SOURCE INFORMATION |
---

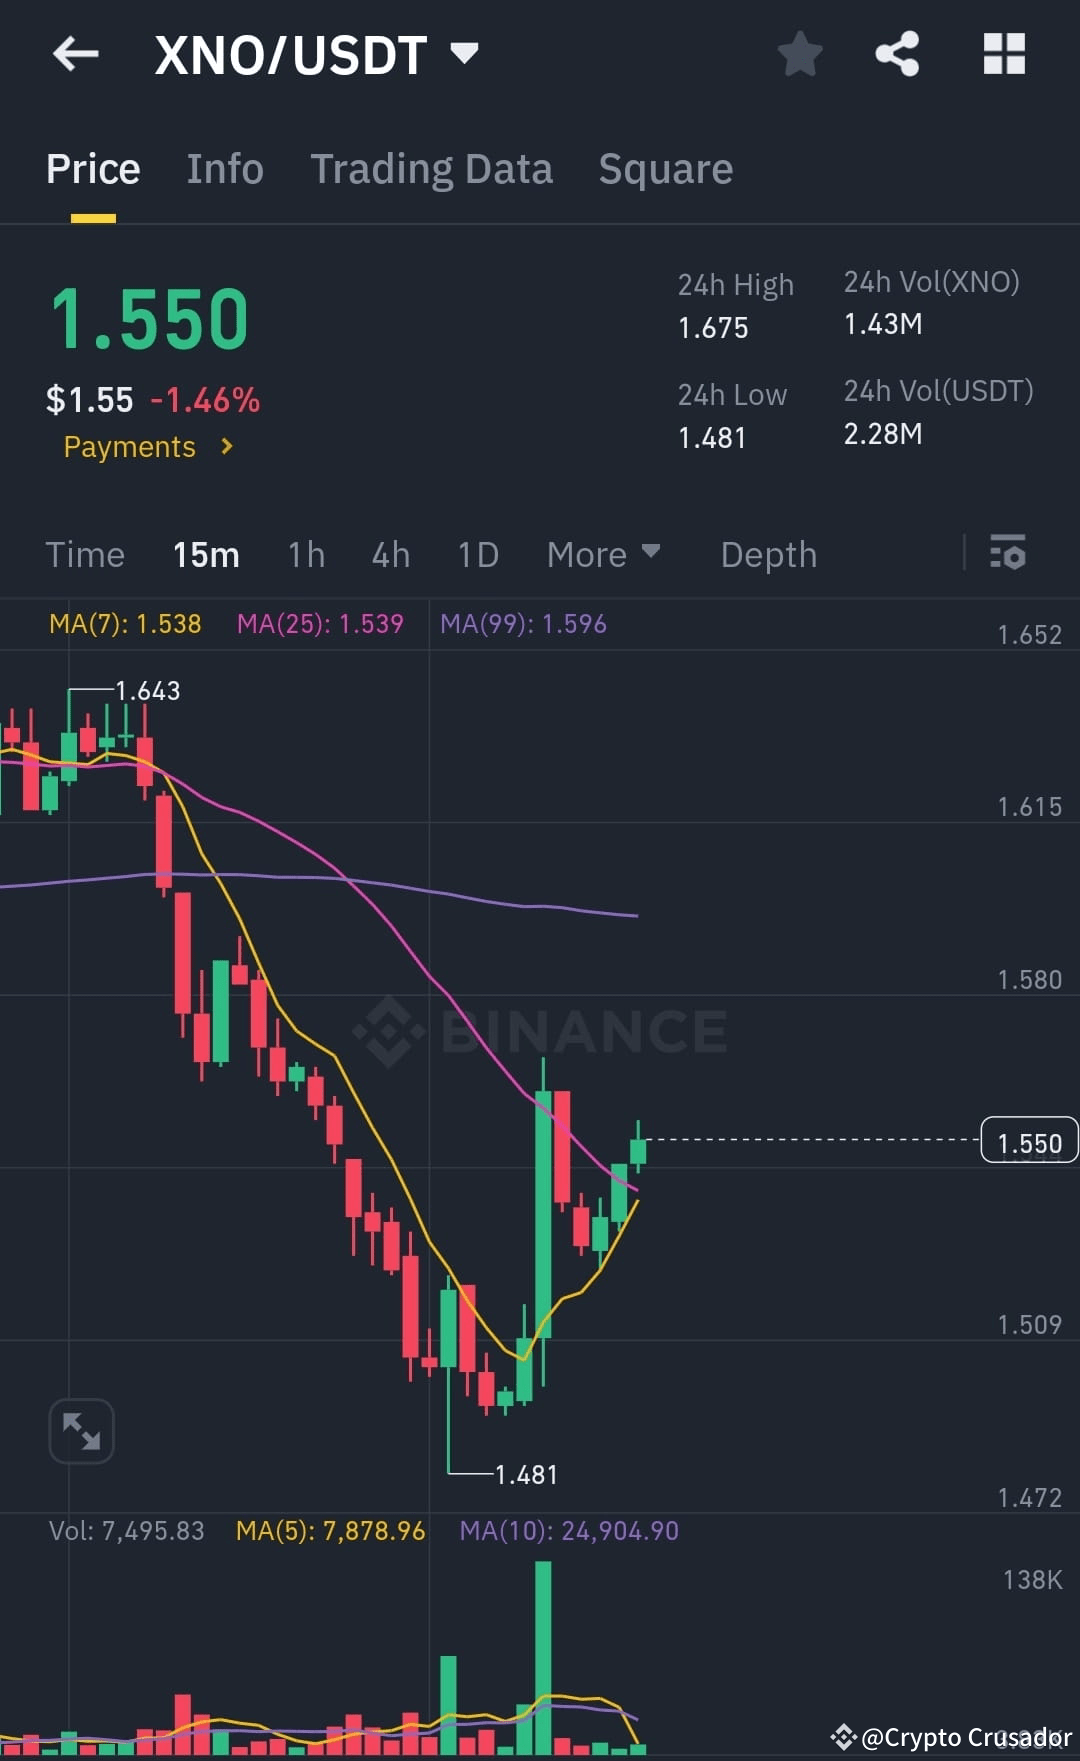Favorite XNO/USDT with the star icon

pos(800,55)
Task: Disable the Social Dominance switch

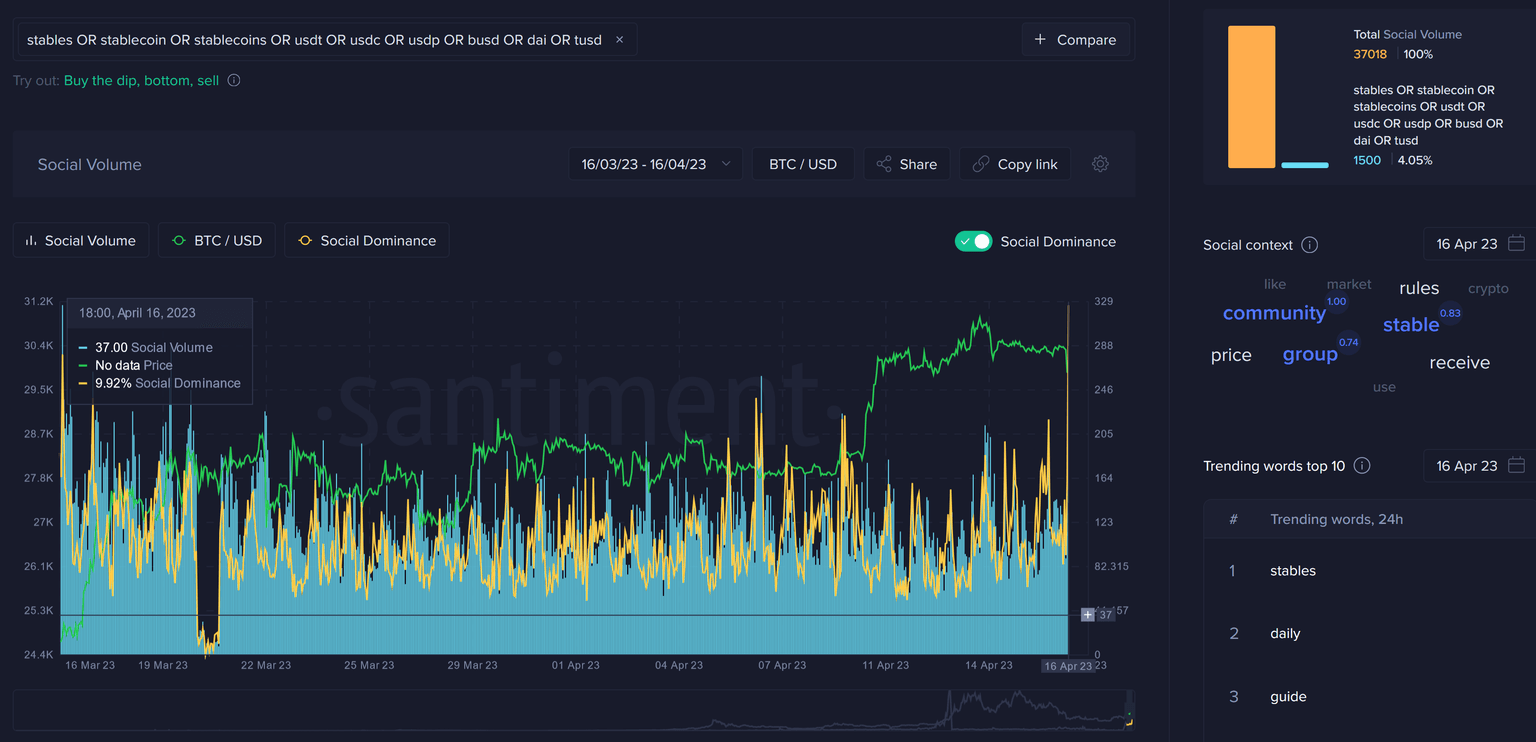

---

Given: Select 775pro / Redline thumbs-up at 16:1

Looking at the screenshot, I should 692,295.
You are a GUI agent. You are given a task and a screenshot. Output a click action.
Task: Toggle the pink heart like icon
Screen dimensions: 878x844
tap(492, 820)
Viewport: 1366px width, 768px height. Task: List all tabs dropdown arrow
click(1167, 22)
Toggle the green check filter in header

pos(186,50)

---

EXERCISE REQUIREMENTS | Copy the lines of the data above exactly as written, beginning with the line containing "Given: Select 775pro" and ending with the line containing "Task: Toggle the pink heart like icon", and leave out all other lines.

WRITTEN RESPONSE |
Given: Select 775pro / Redline thumbs-up at 16:1

Looking at the screenshot, I should 692,295.
You are a GUI agent. You are given a task and a screenshot. Output a click action.
Task: Toggle the pink heart like icon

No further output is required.